ESA title
Trade-offs for very large space telescope mirrors
Enabling & Support

Trade-offs for very large space telescope mirrors

04/02/2022 4410 views 0 likes
ESA / Enabling & Support / Space Engineering & Technology / Shaping the Future

Some of the key questions in science, such as star formation, the search for Earth like exoplanets, can only be answered by telescopes, with primary mirrors with diameters larger than 8 meters – such as the recently launched James Webb telescope.

Future large space telescopes need new technologies to meet their high performance requirements at an affordable cost.
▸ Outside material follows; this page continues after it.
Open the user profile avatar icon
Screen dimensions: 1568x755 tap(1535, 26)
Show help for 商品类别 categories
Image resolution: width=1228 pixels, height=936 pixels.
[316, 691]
TDE and Airbus, France, recently completed an activity to study two different telescope concepts – one with a 4m primary mirror, and another with a 50 square meter area (approximately double the size of Webb).

The concept instruments were bound by several constraints. The boundary set for achievable apertures was the new Ariane 6 launcher capability. While the scientific requirements were bound by the performance gap in the UV-Visible wavelength domain, which allowed the activity to focus on technologies consistent with room temperature type operating conditions (similar to Hubble). This avoided the additional cryogenic complexity required for IR and Far-IR missions.

The activity identified several enabling key technologies and defined a roadmap for their development. Among these technologies are large monolithic mirror polishing techniques, active optics, deployable space structures, low-cost, lightweight optics, and wave front sensing and control methods. 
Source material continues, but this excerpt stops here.